Are there any initiatives aimed at training generative AI using 100% public domain works and works authorized by the creator?

HiddenLayer555@lemmy.ml · 29 days ago

Are there any initiatives aimed at training generative AI using 100% public domain works and works authorized by the creator?

kadup@lemmy.world · 29 days ago

It’s also very hard to keep track of licenses for text based content on the internet. Do most users know what’s the default licence for their comments on Reddit? How about Facebook? How about the comments section of a random blog? How about the title of their Medium post? And so on

General_Effort@lemmy.world · 29 days ago

The usual tends to be that the platform can do basically whatever. That shouldn’t really be surprising. But I see your point. If you literally want consent, not just legally licensed material, then you need more than just a clause in the TOS.

You could raise the same issue with permissively licensed material. People who released it may not have foreseen AI training as a use, and might not have wanted to actually allow it.

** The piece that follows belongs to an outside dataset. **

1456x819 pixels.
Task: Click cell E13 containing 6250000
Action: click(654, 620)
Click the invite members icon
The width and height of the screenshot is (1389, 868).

kadup@lemmy.world · 29 days ago

Exactly - the platform owner usually can do everything. Can a third party crawler? I don’t know

General_Effort@lemmy.world · 28 days ago

You mean legally? Yeah, no problem. It depends on the location, though. In the EU, the rights-holder can opt out. So if you want to do it in the EU you have to pay off Reddit, Meta, and so on. In Japan, it’s fine regardless. In the US, it should turn out similarly, but it’s up to the courts to work out the details, and it’s quite up in the air if you can trust the system to work.